▶ Collected data entries:
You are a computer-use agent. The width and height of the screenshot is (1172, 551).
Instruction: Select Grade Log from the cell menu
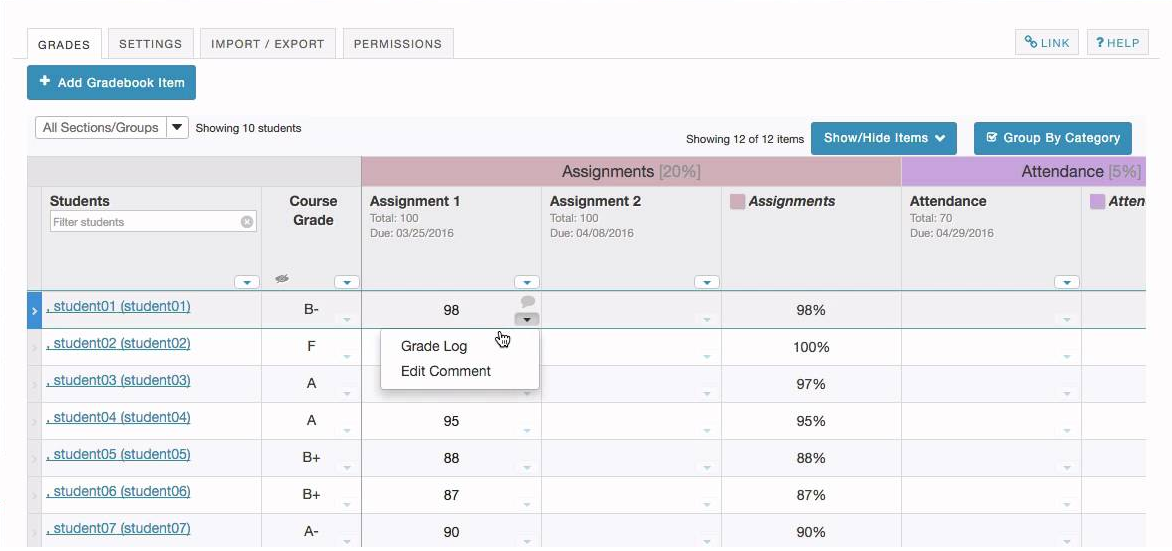coord(434,346)
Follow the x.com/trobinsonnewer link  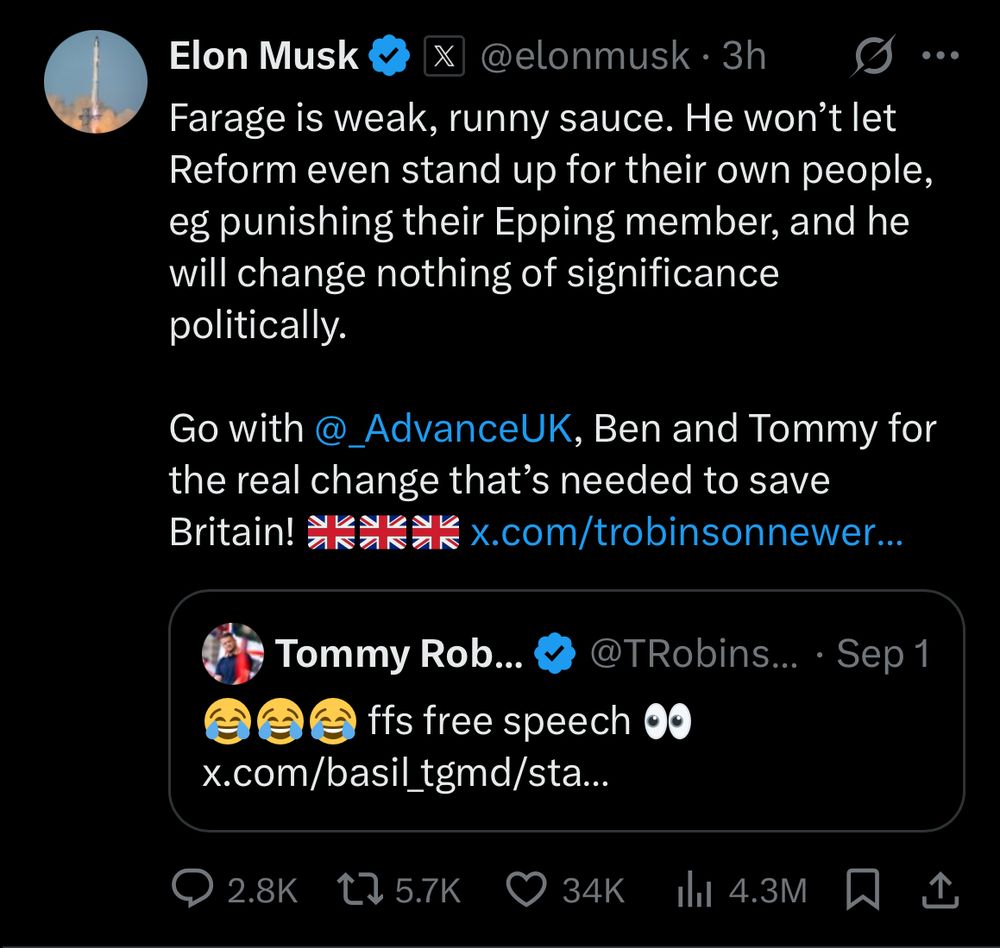[x=687, y=533]
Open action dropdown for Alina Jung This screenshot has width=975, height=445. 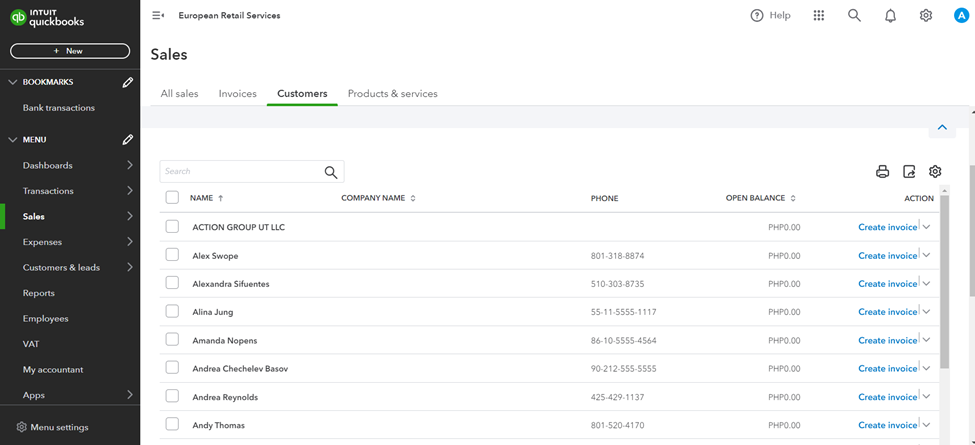[x=927, y=312]
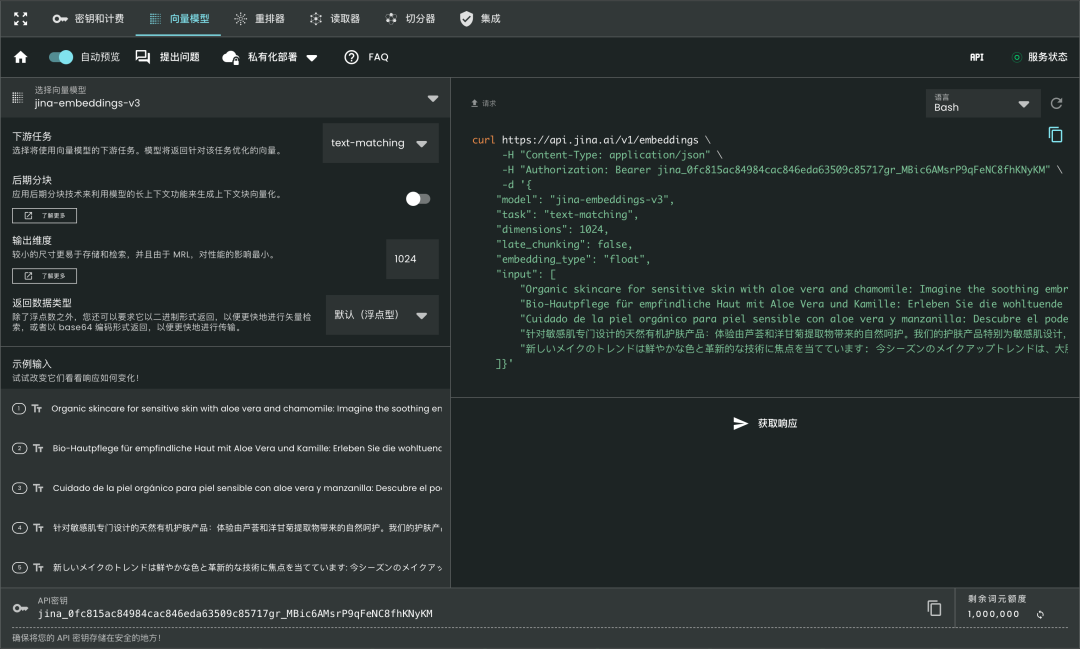This screenshot has width=1080, height=649.
Task: Switch to the 密钥和计费 tab
Action: pos(89,19)
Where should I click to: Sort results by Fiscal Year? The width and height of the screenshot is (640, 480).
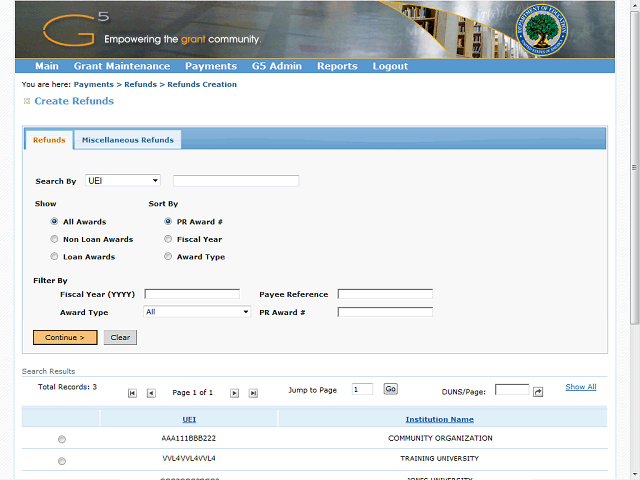tap(168, 240)
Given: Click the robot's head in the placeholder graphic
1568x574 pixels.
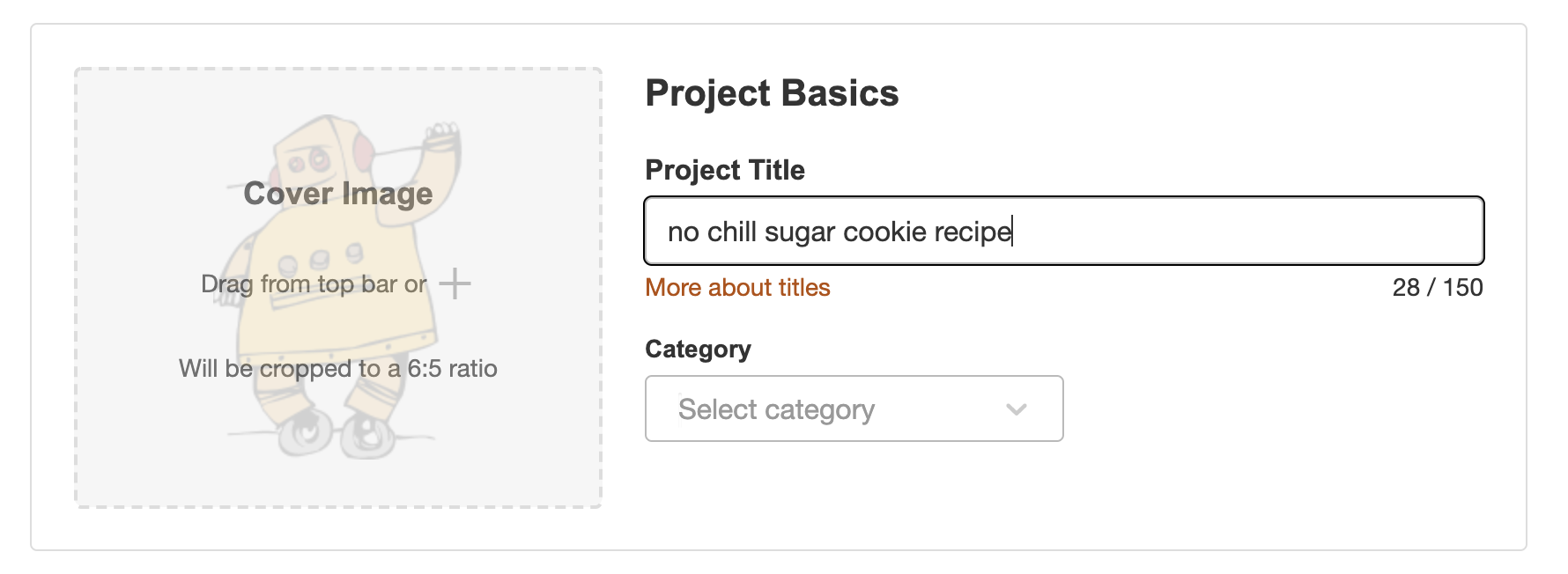Looking at the screenshot, I should 322,158.
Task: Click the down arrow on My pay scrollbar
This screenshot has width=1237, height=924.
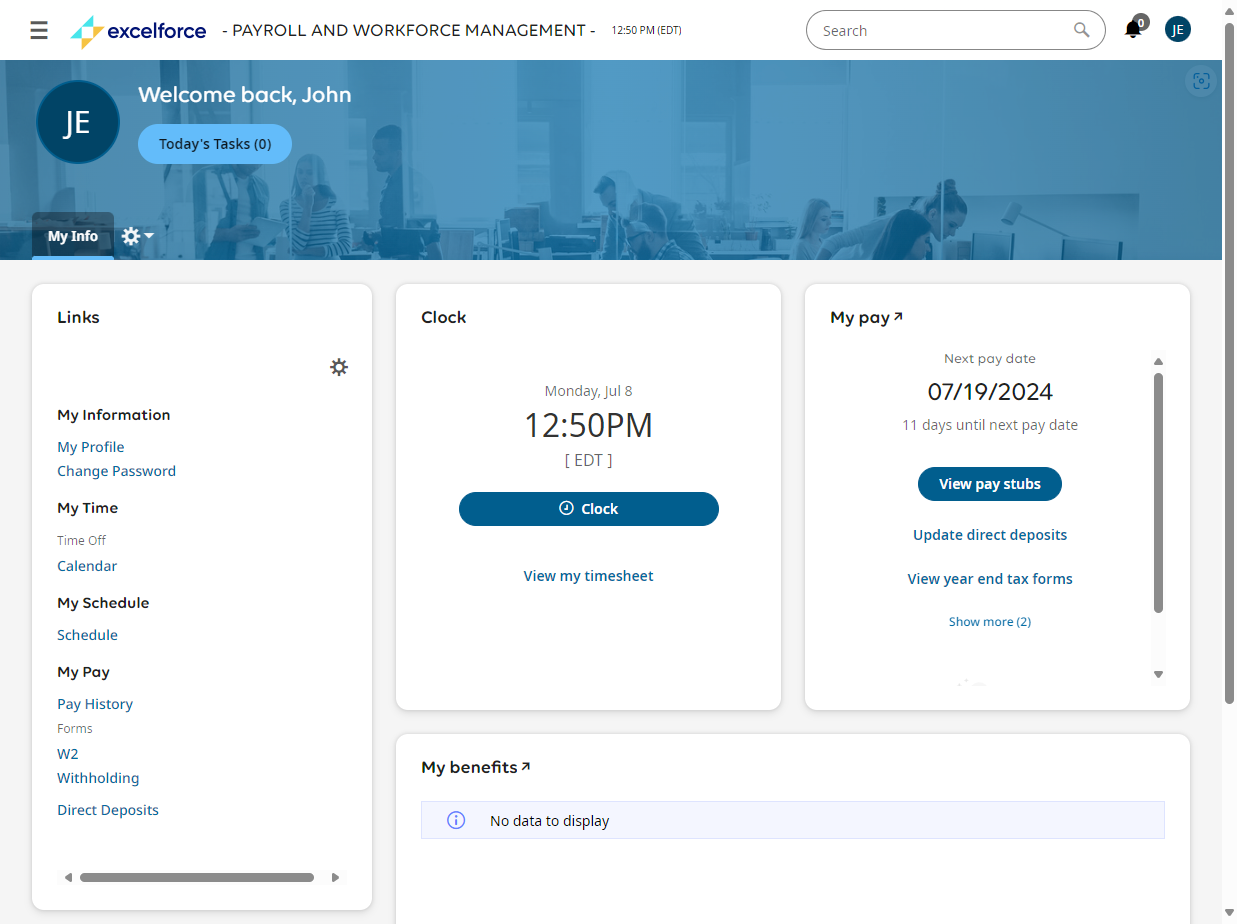Action: click(1158, 675)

▶ Brief:
Transcribe exactly the lines running from the line with "Task: Click the" to the last line of the entries. Pictures stay out of the copy.

▶ The completed task:
Task: Click the down arrow on My pay scrollbar
This screenshot has width=1237, height=924.
Action: click(1158, 675)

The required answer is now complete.